Whenever I have to introduce myself, someone inevitably asks how I got into writing or illustrating. Even though it’s a very innocent question, I always sigh with disappointment.
Unlike many of my associates, I didn’t go to school to write or paint. Heck, I didn’t even like reading as a kid. However, I did enjoy drawing and painting, but that was not the path I chose. I majored in Zoology, and everyone thought I would have a career working with animals. Who would’ve thought I would end up writing stories for children?
Nonetheless, my answer always begins the same way—to get the ideas out of my head. After that, I do it because I can.
If I could truly capture what went on in my mind and put it on canvas or paper, I believe people would think I was insane. I know I’m not the only person with a wild imagination. Many of my writing and artist friends have shared moments of delusional inspiration that led to their stories or illustrations. We are creative people who see things from multiple perspectives and find beauty and amazement in the simplest things.
Not everything I create is worth revealing to the world. I don’t say that because I occasionally experience a mild form of impostor syndrome—although I do. I say it because some of my works are just musings wanting to take a physical form. It’s Ars Gratia Artis (Art for art’s sake).

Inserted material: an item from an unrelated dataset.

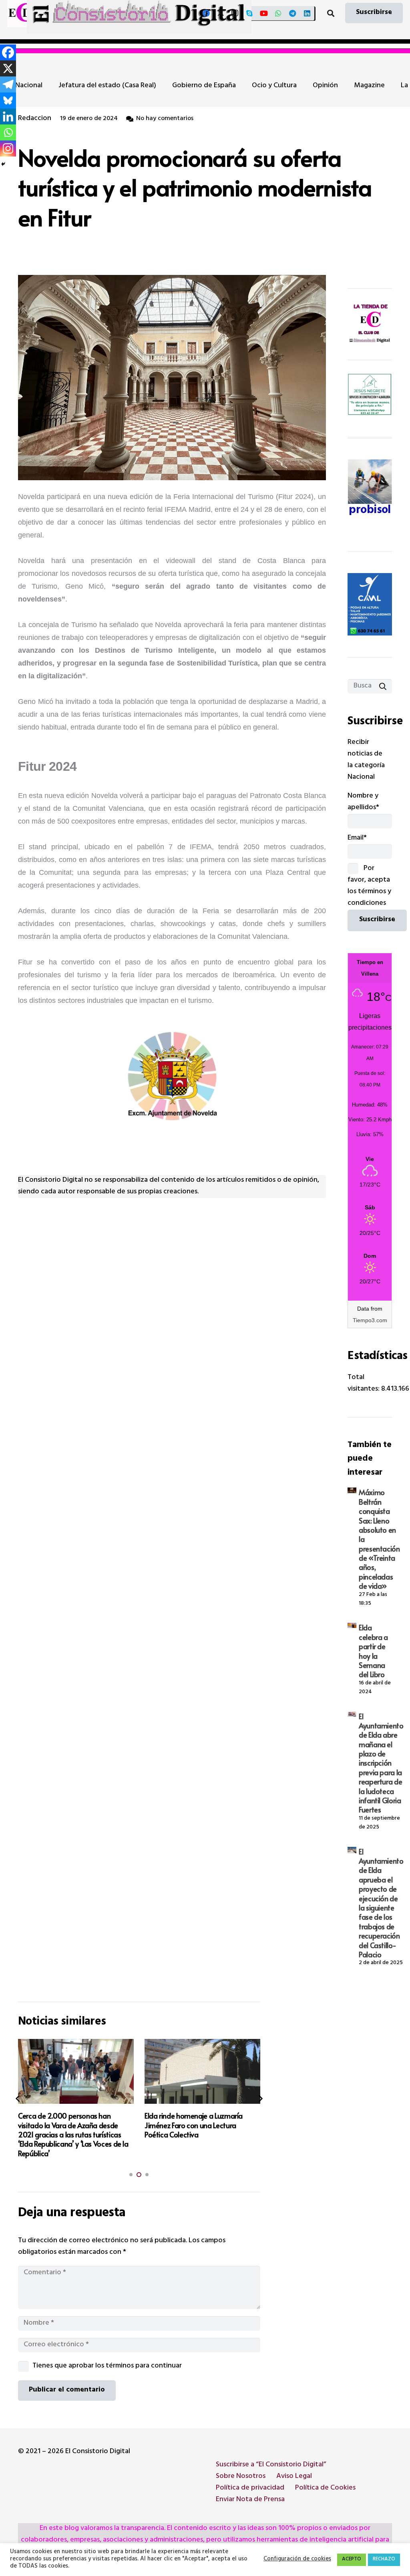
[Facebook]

Based on the idea that beauty was the most important element in life, the Aesthetic movement was an important stepping-stone toward Modern Art. The art doesn’t have any moral or narrative content. It was only meant to look pretty to the eye of the beholder.
Illustrations without narrative content don’t really work in children’s books. The pictures in a child’s book work in tandem with the words. Sometimes, the books are only illustrations telling a story.
I’m currently working—struggling—with creating an illustration-only children’s book. I keep opening my files and attempting to draw the right images, only to set them aside again, disappointed. Did I mention my impostor syndrome?
In his book Do The Work (2015), author Steven Pressfield wrote, “A child has no trouble believing the unbelievable, nor does the genius or the madman. It’s only you and I, with our big brains and our tiny hearts, who doubt and overthink and hesitate.”
When it comes to art, writing, and even entrepreneurship, we must let our musings take the wheel—at least for a moment. The resistance of logic and negativity can kill the creative spirit if we let it. It’s a battle I fight whenever I sit at my desk or drawing table.
When we open our hearts and minds and follow creativity down that rabbit hole, we can create amazing and beautiful things.